What this task involves:
Could you restate the data word for word and drop the pictures?
================================
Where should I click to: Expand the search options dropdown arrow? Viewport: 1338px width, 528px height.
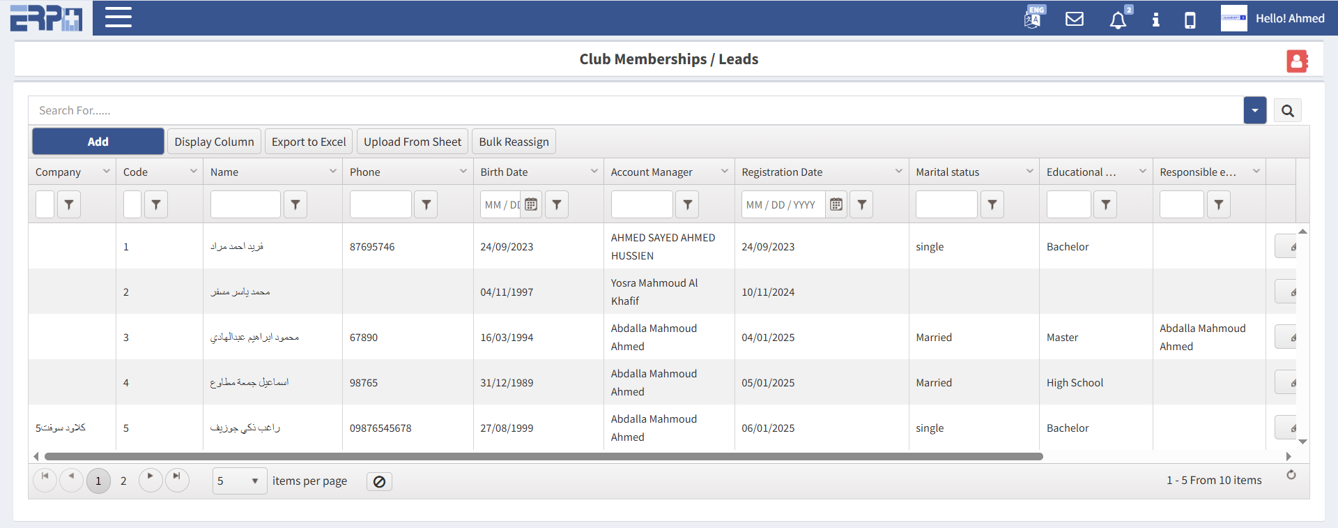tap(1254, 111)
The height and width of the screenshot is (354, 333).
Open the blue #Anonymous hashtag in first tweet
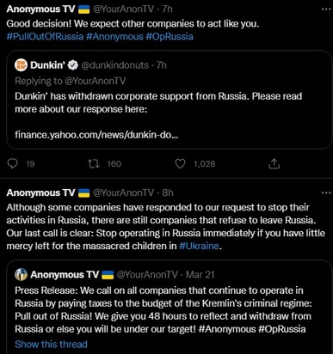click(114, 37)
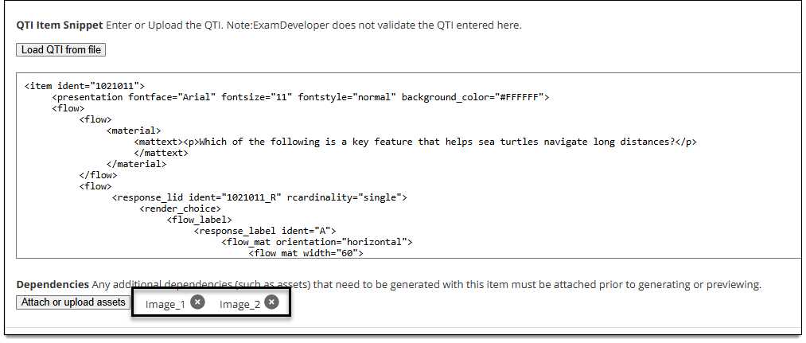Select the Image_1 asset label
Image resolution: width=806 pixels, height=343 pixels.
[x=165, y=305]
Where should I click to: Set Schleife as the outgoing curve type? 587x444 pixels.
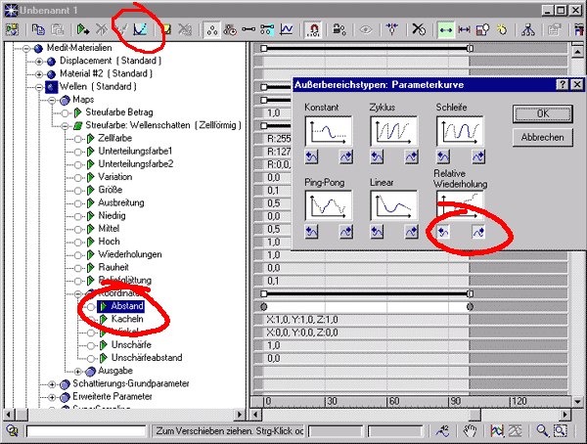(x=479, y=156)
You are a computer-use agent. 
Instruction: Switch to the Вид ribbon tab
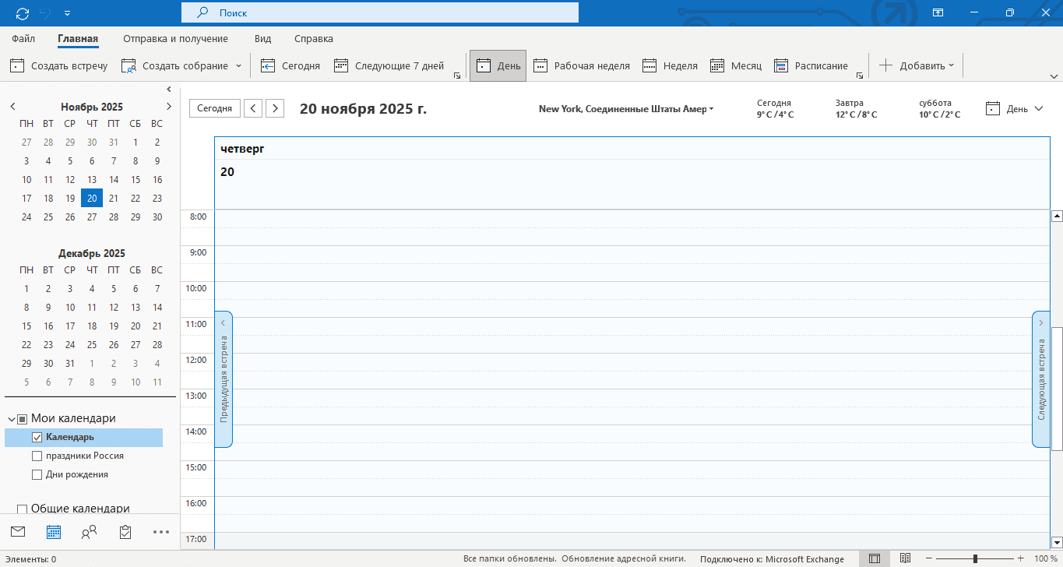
================================
Solved exercise:
Where should I click to: Expand the search options dropdown arrow? Viewport: 1338px width, 528px height.
tap(1254, 111)
The height and width of the screenshot is (354, 333).
Open the blue #Anonymous hashtag in first tweet
click(114, 37)
Select the Image_1 asset label
Image resolution: width=806 pixels, height=343 pixels.
[x=165, y=305]
Where should I click to: Set Schleife as the outgoing curve type? 587x444 pixels.
(x=479, y=156)
You are a computer-use agent. 
Instruction: Switch to the Вид ribbon tab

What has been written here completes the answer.